Janet Huseby was last month honored at the BPSF luncheon for Distinguished Service to Berkeley Schools. Photo: Emilie Raguso

By Camille Baptista

For more than a decade, Janet Huseby has been Berkeley High School’s “point person,” according to Principal Pasquale Scuderi.

After contributing her hard work to BHS for 23 years, and serving as outreach and volunteer coordinator for the past nine years, Huseby is preparing to pass on the torch. She will stay on as a college essay reader, continuing the work she started when she first came to Berkeley High.

“I sort of feel like it’s time to shake things up a little bit,” she said in an interview with Berkeleyside on Thursday.

Huseby began lending a hand at BHS when her oldest child entered high school in 1990. She became particularly involved in College and Career Center (CCC), and used her professional writing skills to help students endure the grueling process of writing college application essays.
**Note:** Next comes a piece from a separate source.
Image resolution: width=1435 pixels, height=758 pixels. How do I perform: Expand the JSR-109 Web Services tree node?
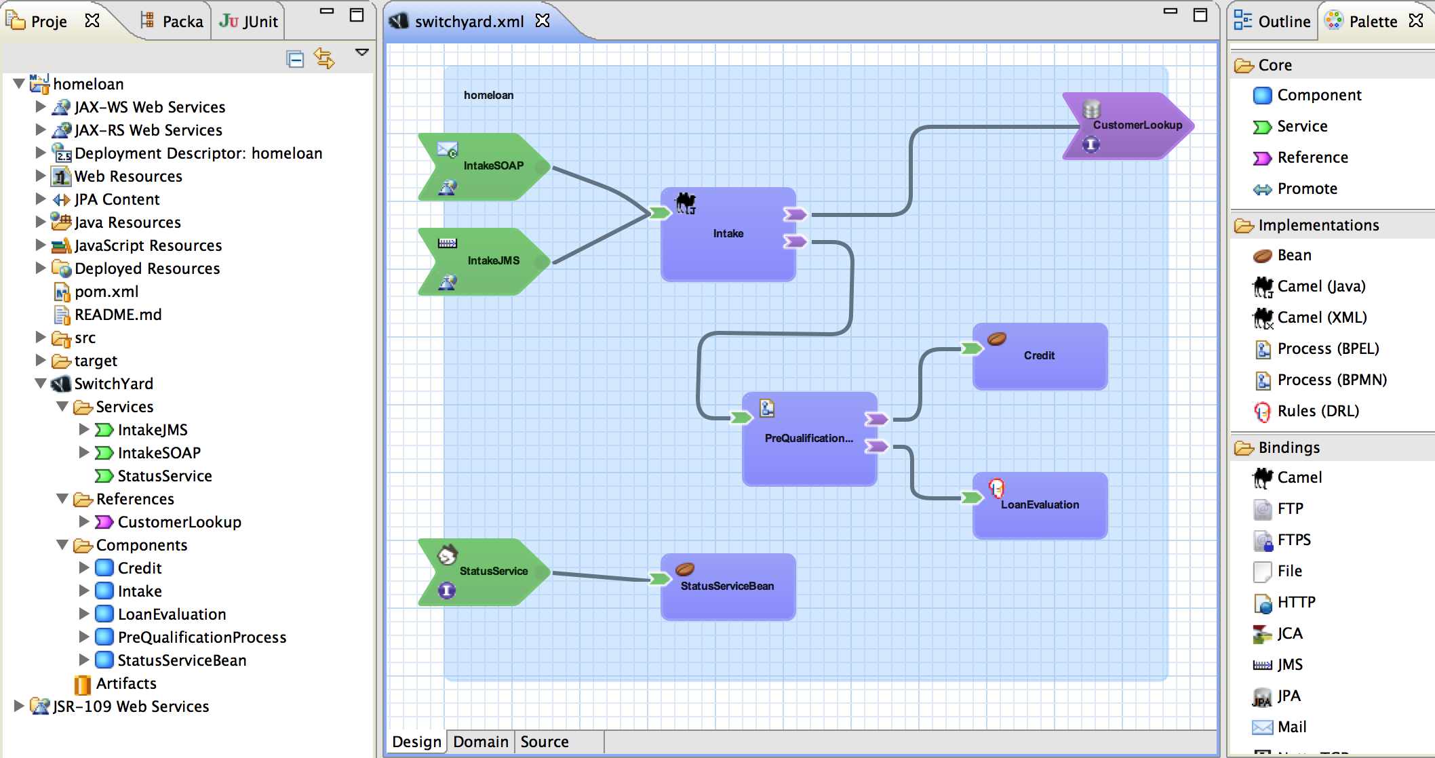coord(17,706)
In 2004, then-Principal Jim Slemp created the new position of outreach and volunteer coordinator with Huseby in mind, and she spent the next nine years helping to execute everything from day-to-day administrative activities such as prospective student tours, to events like the Advanced Placement and International Baccalaureate exams. She organizes 60 volunteers per week just to staff the front desk.

Scuderi said Huseby acted as a much-needed bridge between the parent and administrative bodies.

“She’s been responsible … for really improving our capacity around communications with parents,” he said. “We’re going to miss Janet tremendously.”

Huseby said that throughout her years as volunteer coordinator, she’s built great relationships with parents and faculty members and has been amazed at the generosity of the Berkeley community.

“What has always really impressed me is the community has always come through,” she said.

As volunteer coordinator, she has been in charge of recruiting parents to help with all kinds of school needs — a task that requires persistence and strategic (polite but effective) communication via the Berkeley High e-tree, which she co-founded in 2000.

In an message posted on Thursday evening bidding farewell to Huseby, the e-tree editors described her has having been “the glue connecting the BHS Administration and the E-tree, supplying us with crucial announcements and answering our burning questions on a daily basis.” The email continued: “Janet has also been our most vocal champion and cheerleader — recruiting new subscribers, defending our funding and our editorial integrity. We cannot imagine how we will do our work without Janet’s help — we trust that rest of the BHS community will assist us as we move forward.”

Huseby said that even in last-minute emergency situations at the school — such as the time there was a computer glitch before the beginning of the school year, and she needed help administering new class schedules to every student individually — parents have always shown up to help.

“I’ve learned not to panic”

“You have to ask more than once, and I’ve learned not to panic,” she said. But she couldn’t think of a time, over nine years, when she asked for help and received none.

“So when I go on and on about what a great community this is, it really is true,” Huseby said. “It means a lot to me to live in a city where people will do that for their children.”

Beyond asking for their help, Huseby always strived to make sure the parents were appreciated and thanked afterwards.

“I figure my job is to help parents,” she said. “They’re rearranging their life to help, so you have to be respectful of that.”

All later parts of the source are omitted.